*What to do:*
A. In the article on the Guinea-Bissau constitutional referendum below, copy the stretch from "- Shrink parliament" through "a presidential candidate." word for word.
B. Continue the article on the Guinea-Bissau constitutional referendum, given below, from the point where it stops.

*Text block:*
****

2026 Guinea-Bissau constitutional referendum

Results
| Choice | Votes | % |
| Yes | 383,116 | 70.42% |
| No | 160,954 | 29.58% |
| Valid votes | 544,070 | 95.00% |
| Invalid or blank votes | 28,642 | 5.00% |
| Total votes | 572,712 | 100.00% |
| Registered voters/turnout | 914,428 | 62.63% |
- Results by region

= 2026 Guinea-Bissau constitutional referendum =

A constitutional referendum on expanding presidential powers was held on 30 August 2026 by the ruling military junta in Guinea-Bissau. The proposal was accepted with a majority of 70%.

== Background ==
One month and some weeks after the coup d'état on 26 November 2025, the National Transitional Council approved constitutional changes on 14 January 2026, in which the president would also become the head of government. Horta Inta-A Na Man announced on 6 July 2026, that there will be a constitutional referendum in which the people can endorse the approved planned constitutional changes by the NTC.

==Proposals==
- Allowing the president to appoint and dismiss the prime minister and cabinet, to ⁠create or abolish government ministries, chair the Council of Ministers, dissolve parliament in the event of a grave political crisis and dismiss the government under certain circumstances.
- Shrink parliament from 102 to 65 seats and cut the number of electoral constituencies from 29 to 12.
- Require candidates for president to have lived in Guinea-Bissau for the previous five years and pay a 50 million West African CFA franc ($90,000) deposit.
- Require political parties to have a minimum of 5,000 members, including at least 300 in each region, before they can sponsor a presidential candidate.

****

*Stored data:*
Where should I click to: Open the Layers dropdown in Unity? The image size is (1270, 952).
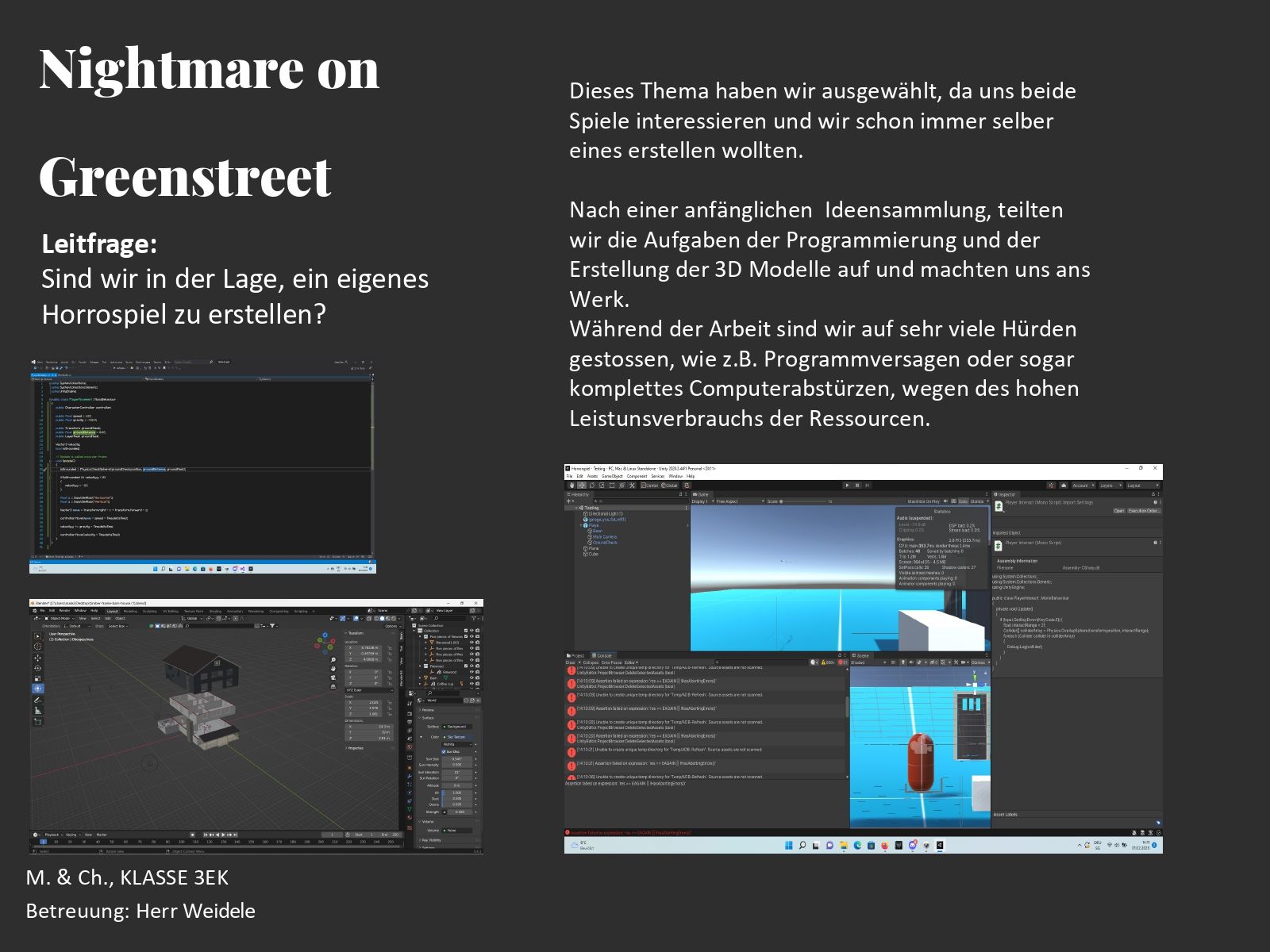1108,485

****

*Responses:*
A.
- Shrink parliament from 102 to 65 seats and cut the number of electoral constituencies from 29 to 12.
- Require candidates for president to have lived in Guinea-Bissau for the previous five years and pay a 50 million West African CFA franc ($90,000) deposit.
- Require political parties to have a minimum of 5,000 members, including at least 300 in each region, before they can sponsor a presidential candidate.

B.
- Establishment of a Constitutional Court.

==Campaign==
Around 915,000 people were eligible to vote in the referendum.

Opposition parties called for a boycott of the referendum, with the PAIGC warning that the proposed constitution would weaken the prime minister, the government, political parties and the legislature. The head of the Guinea-Bissau Human Rights League, Bubacar Turé, said "no" supporters were not authorised to campaign, and that the draft constitution was made without consultations from political parties, civil-society organisations, or even traditional and religious leaders.

== Results ==
The National Electoral Commission announced the results on September 1, were 70% of voters voted in favour of the new constitution and 30% opposed. With the majority accepting it, Guinea-Bissau has a new constitution.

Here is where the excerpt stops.